Corsley Edwards of Central Connecticut State wrapped up his strong play at the camp with 21 points and nine rebounds for Team 2, while Tito Maddox of Fresno State, Chris Christoffersen of Oregon and J.R. Bremer of St. Bonaventure all contributed 13 points to the victory. Christoffersen also pulled down a team-high 10 rebounds.

Byron Mouton of Maryland continued his fine shooting and posted 15 points for Team 3, which also got 13 points and five assists from Mire Chatman, who finished third in the nation in scoring this year (26.2 ppg) for Texas-Pan American.
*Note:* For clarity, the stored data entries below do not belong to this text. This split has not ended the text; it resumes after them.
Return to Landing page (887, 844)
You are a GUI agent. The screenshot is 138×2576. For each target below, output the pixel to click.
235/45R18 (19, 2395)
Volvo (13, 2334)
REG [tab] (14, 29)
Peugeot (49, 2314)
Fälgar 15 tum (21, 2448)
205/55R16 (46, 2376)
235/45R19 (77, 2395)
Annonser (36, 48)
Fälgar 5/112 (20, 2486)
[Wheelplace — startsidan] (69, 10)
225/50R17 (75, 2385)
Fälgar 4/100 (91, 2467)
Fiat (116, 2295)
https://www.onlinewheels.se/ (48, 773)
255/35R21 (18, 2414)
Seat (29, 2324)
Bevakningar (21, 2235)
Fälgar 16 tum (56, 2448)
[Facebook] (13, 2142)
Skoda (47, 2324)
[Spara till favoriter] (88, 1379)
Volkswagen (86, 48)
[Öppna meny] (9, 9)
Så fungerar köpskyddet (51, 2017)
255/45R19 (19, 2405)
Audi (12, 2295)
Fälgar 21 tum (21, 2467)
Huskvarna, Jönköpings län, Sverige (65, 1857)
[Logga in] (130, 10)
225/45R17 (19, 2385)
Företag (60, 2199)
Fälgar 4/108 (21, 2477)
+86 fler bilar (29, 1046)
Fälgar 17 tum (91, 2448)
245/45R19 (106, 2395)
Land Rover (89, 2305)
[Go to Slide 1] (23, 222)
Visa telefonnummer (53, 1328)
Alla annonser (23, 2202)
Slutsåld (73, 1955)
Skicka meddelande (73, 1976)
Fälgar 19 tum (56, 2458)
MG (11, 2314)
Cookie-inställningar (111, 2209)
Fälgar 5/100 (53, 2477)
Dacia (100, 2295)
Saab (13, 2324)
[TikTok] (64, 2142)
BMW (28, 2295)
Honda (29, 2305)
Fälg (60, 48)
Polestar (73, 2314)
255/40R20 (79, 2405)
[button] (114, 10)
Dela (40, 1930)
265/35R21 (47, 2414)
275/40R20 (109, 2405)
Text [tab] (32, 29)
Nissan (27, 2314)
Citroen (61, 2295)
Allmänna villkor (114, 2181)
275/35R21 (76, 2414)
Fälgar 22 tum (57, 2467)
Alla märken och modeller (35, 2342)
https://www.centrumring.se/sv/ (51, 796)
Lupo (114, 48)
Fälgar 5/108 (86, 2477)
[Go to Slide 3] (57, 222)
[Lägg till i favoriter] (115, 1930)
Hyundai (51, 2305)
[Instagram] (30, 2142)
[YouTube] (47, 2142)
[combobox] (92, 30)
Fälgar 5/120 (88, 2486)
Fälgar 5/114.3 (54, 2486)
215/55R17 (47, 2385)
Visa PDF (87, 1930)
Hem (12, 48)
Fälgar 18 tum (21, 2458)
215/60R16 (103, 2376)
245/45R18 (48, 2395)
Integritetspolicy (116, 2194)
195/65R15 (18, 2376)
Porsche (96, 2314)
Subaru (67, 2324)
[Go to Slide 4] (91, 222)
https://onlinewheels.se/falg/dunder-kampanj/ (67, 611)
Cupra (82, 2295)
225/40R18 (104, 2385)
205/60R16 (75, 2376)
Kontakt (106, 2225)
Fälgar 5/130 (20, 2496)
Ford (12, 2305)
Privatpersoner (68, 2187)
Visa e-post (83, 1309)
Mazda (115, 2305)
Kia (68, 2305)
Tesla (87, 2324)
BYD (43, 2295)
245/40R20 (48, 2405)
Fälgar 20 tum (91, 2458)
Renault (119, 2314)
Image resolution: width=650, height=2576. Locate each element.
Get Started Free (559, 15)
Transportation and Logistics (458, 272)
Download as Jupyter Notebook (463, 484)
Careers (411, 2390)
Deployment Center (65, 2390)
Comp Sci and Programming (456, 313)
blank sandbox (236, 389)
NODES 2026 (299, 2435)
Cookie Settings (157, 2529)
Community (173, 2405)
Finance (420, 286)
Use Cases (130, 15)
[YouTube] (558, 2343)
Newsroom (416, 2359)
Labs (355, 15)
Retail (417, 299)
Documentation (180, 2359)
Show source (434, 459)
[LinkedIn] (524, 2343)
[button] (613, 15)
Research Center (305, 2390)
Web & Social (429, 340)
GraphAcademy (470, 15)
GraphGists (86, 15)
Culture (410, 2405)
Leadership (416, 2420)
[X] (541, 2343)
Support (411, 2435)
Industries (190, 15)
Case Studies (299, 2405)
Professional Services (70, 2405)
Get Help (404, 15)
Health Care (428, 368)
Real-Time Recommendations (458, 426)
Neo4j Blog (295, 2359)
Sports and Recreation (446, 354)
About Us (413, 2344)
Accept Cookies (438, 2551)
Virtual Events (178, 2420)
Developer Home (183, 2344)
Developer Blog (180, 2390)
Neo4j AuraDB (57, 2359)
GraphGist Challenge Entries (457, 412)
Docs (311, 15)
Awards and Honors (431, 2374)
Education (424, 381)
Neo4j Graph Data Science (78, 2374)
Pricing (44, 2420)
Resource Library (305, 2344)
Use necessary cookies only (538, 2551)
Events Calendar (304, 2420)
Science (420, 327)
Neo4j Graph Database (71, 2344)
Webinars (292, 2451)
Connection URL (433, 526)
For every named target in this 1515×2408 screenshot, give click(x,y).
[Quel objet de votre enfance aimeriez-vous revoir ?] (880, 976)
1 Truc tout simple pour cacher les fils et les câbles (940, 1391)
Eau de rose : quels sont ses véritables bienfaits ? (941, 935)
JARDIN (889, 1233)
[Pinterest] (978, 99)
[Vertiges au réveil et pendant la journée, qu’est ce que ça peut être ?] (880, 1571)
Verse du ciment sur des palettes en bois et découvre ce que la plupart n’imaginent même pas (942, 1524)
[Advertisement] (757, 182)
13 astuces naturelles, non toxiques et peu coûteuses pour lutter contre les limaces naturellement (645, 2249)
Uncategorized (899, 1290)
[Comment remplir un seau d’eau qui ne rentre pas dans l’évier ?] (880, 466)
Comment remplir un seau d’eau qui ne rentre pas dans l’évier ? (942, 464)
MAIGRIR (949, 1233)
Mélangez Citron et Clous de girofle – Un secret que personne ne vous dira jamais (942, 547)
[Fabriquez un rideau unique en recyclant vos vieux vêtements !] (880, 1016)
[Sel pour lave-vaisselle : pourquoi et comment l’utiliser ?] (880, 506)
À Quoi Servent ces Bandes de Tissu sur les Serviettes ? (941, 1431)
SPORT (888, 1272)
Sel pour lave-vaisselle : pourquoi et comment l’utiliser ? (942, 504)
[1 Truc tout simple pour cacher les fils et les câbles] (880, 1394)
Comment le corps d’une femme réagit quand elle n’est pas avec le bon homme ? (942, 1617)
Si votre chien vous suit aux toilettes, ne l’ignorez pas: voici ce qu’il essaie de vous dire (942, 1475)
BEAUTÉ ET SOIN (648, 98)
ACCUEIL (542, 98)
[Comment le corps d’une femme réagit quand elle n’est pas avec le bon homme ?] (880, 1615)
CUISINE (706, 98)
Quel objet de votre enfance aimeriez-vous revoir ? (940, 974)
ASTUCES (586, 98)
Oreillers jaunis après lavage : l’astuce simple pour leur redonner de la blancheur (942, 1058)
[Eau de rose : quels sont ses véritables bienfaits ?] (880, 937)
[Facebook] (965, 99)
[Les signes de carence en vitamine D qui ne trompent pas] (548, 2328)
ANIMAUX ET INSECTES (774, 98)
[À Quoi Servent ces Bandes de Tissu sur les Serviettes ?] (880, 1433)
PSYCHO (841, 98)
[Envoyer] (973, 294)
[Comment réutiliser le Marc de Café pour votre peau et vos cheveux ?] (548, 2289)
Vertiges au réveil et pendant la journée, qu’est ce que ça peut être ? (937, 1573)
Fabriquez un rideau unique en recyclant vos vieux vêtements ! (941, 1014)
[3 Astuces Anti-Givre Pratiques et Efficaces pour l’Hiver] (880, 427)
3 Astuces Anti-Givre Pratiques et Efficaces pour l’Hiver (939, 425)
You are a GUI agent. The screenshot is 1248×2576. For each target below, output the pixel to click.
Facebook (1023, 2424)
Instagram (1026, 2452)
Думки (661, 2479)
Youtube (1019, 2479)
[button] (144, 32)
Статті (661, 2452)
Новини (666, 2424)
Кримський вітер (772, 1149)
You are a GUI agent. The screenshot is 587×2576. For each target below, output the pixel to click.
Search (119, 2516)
TEAM SIX 99, TEAM ONE 85: (Box Score) NBA scouts who saw Ronald Murray of Shaw University for the first time at the Portsmouth Invitational Tournament this year could be forgiven if they wondered how Murray won Division II Player of the Year honors and led Shaw to the D-2 Final Four. In the Virginia tourney in April, Murray was tentative and strangely out of touch with his expansive offensive repertoire. The real Ronald Murray came to Chicago this week, and now scouts own a vivid snapshot of his potential. Murray capped a good week by scoring 19 points Friday to lead Team 6 to victory. He scored 10 points in nine minutes in the first half as Team 6 jumped to a 52-41 halftime lead. Murray added nine more points in seven second half minutes to close with 19 points in just 16 minutes of play. He showed scouts his high-elevation mid-range jump shot, as well as his quick slashes to the rim.

Julian Sensley aided Murray with 13 points and five rebounds for Team 6, which also got a game-high seven assists from Sean Kennedy of Marist. Aaron McGhee of Oklahoma wasn’t quite his overpowering self in this game, but he still managed to lead Team 1 with team-highs of 15 points and 12 rebounds. Jason Jennings of Arkansas State notched 12 points and 10 rebounds in the loss, while Udonis Haslem of Florida added 11 points and five rebounds.

TEAM FOUR 94, TEAM FIVE 86: (Box Score) Reggie Evans of Iowa was the sixth-leading rebounder in the nation this year with 11.1 rpg. His relentless board pounding paid dividends down the homestretch of the final game of the 2002 NBA Pre-Draft Camp. With his team clinging to a one-point lead with just over two minutes remaining, Evans snatched an offensive rebound and put it back in to give his team an 88-85 margin. The putback began an 8-1 closing run by Team 4 that saw it hold Team 5 to a single point over the last 2:35 of the game. Evans scored a game-high 18 points and added six rebounds for Team 4.

Elvin Mims of Southern Mississippi posted 14 points, while Darius Songaila of Wake Forest hit six of eight shots to contribute 12 points for the victors. Preston Shumpert of Syracuse led Team 5 with 14 points, while Robert Archibald of Illinois added 13 points and game-highs of eight rebounds and two blocks.

The contest marked the only game appearance this week of Lenny Cooke, a celebrated high school player from the New York area who missed his team’s first two games with a sprained left big toe. Cooke played 16 minutes and scored six points, including an impressive spinning putback of an offensive rebound.

PLAYER NOTES: Israel Sheinfeld of Hapoel Tel Aviv (Israel) and Peter Fehse of SV Halle (Germany) missed all three games at camp with injuries. Fehse reported to camp with a right ankle sprain and Sheinfeld suffered a right mid-foot sprain in drills early in the camp.